## EXERCISE PROMPT
Reproduce every line from the one containing "Click the last Failed status label" down to the one containing "click(564, 1240)", including both. Leave the pictures out.

## EXCERPTED DATA
-- BEGIN --

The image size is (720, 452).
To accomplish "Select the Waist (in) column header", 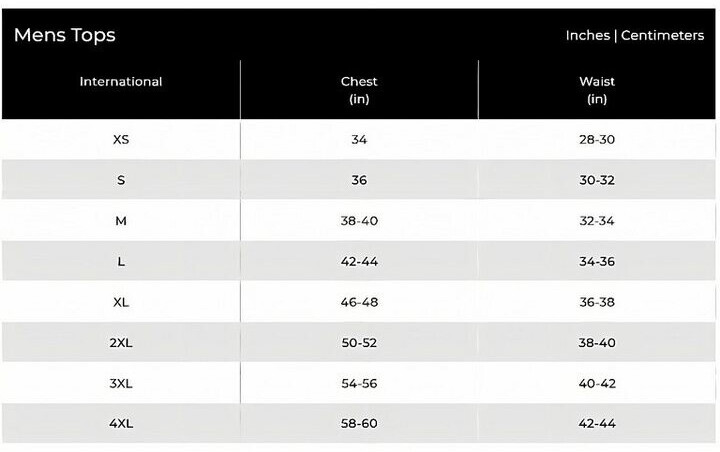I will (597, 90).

-- END --
-- BEGIN --

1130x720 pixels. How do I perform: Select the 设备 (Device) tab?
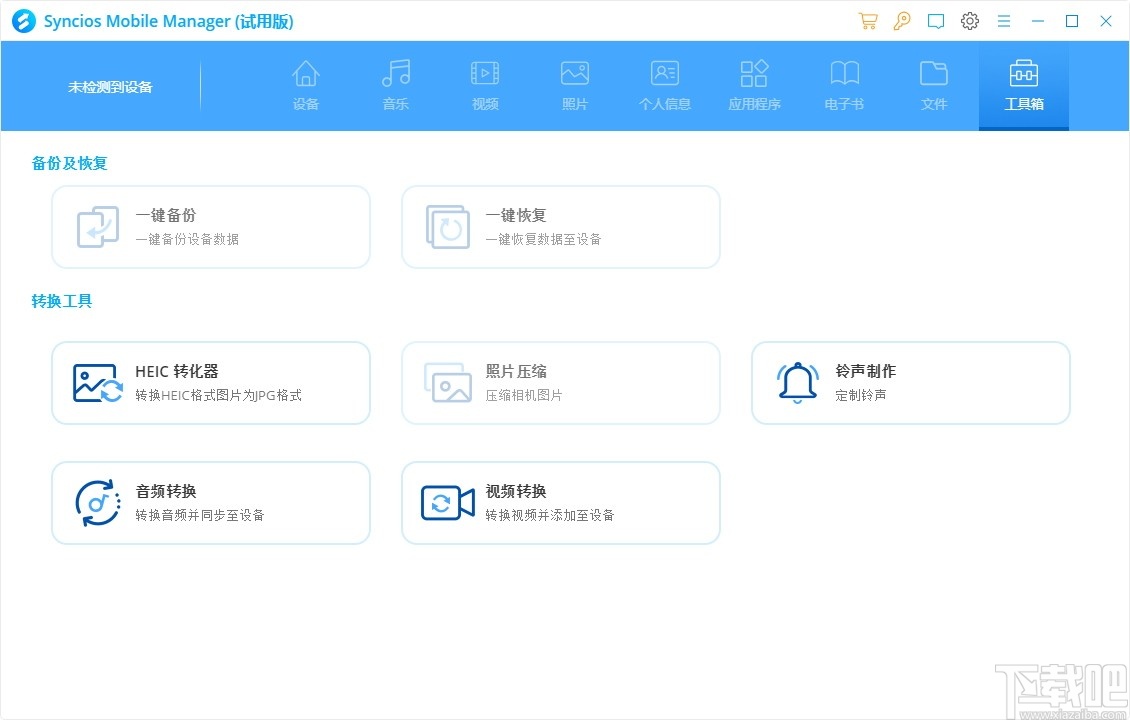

-- END --
-- BEGIN --

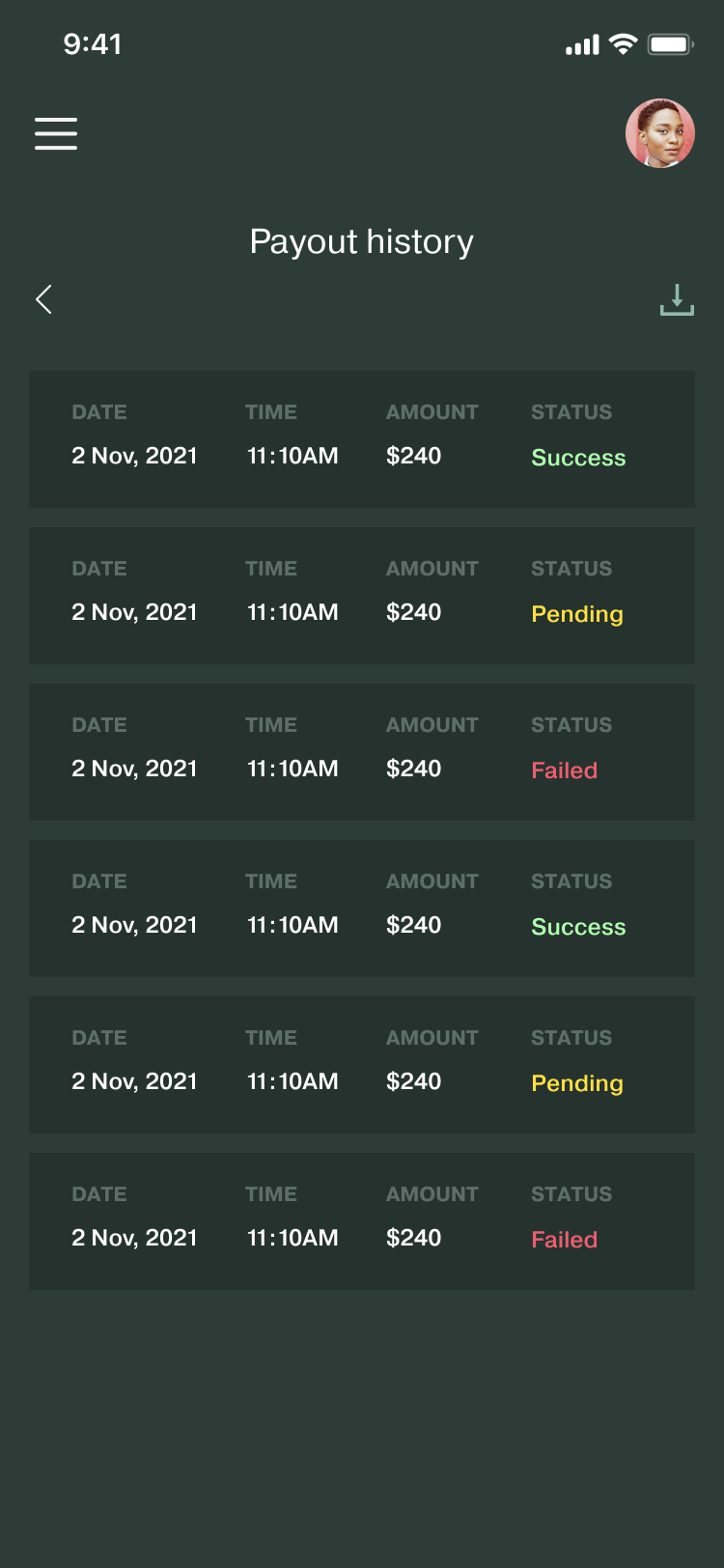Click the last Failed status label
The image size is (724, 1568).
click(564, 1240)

-- END --

## REPLY TO THE EXERCISE
Click the last Failed status label
The image size is (724, 1568).
click(564, 1240)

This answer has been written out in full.